Leading Republican campaign strategists like Karl Rove and Michael Gerson are using the latest Pew polling data on Obama's popularity to suggest that Obama is a polarizing figure. But their interpretation is dead wrong. The election of President Obama last year brought America into a new civic era, a turning point that has occurred roughly every eighty years throughout American history. Each time the country enters a civic era there is a rise in partisan identifications, a more coherent ideological divide between the two parties, and an increase in straight ticket voting.
The polarization between Democrats and Republicans in the Pew survey has much less to do with President Obama's personal and political style, than it does with the inability of the Republican Party to adapt to this new civic era. From the earliest Pew survey conducted in 1989, the first year of George H.W. Bush's administration, through 2005, there was near parity in the distribution of party identifiers within the electorate; no more than three or four percentage points ever separated the Democrats from the Republicans. By contrast, since 2006 the percentage of Americans identifying themselves as Democrats has risen significantly while the number saying they are Republican has fallen. In the most recent Pew study, the Democrats held a clear 52% to 35% lead over the Republicans in party ID, a 13-percentage point shift toward the Democratic Party since 2004. And, only 21-percent of American voters are "pure" Republicans, a group that consists only of those willing to call themselves Republicans and does not include independents that say they lean toward the GOP. This is the smallest number of "pure" partisans for either party in any survey ever conducted by Pew.

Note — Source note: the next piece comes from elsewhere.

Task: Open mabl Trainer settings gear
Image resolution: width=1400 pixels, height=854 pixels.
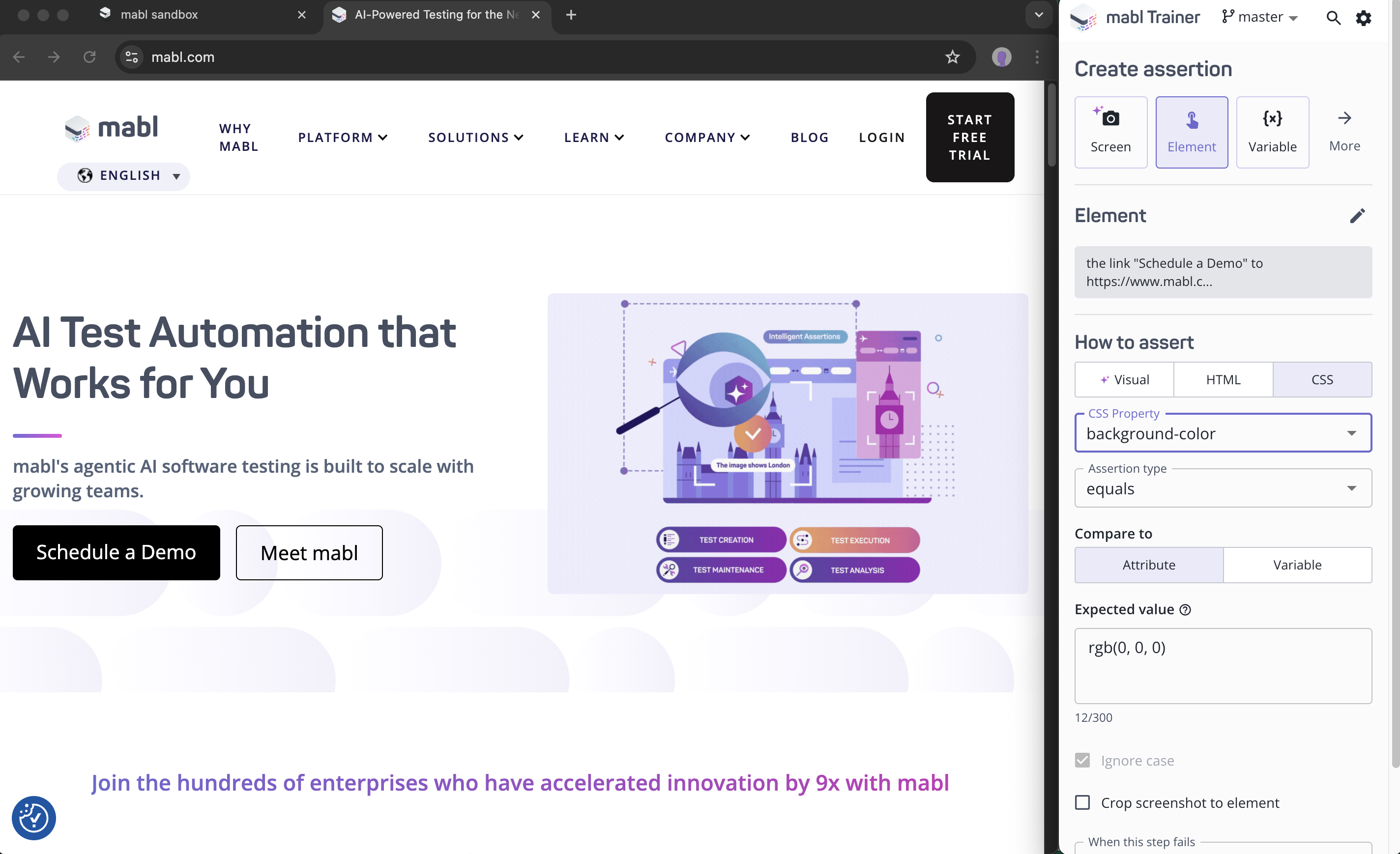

The latest Daily Kos weekly tracking poll, for example, indicates that more than two-thirds of Americans have a favorable opinion of President Obama. At least sixty percent of both women and men and all age and ethnic groups have a positive impression of the president. Only among Republicans (23%) and, in the geographic center of the GOP, the South, (41%), is only a minority favorable toward Obama. Given the distance of the Republican Party from the current American political mainstream, and the increased sense of party loyalty felt by many Americans, it shouldn't be surprising that most of the public is reticent to see President Obama compromise with Republicans on important public policy questions as Gerson suggests. In a March CBS/New York Times poll, a clear majority (56%) wanted President Obama to pursue the policies he promised in the campaign rather than working in a bipartisan way with Republicans (39%). An even larger majority (79%) wanted Congressional Republicans to work in a bipartisan way with the President rather than sticking to Republican policies.
By refusing to do so, it is the Republicans and not Barack Obama who are now polarizing American politics and, as a result, it is they who are polarized from most of their fellow citizens as well.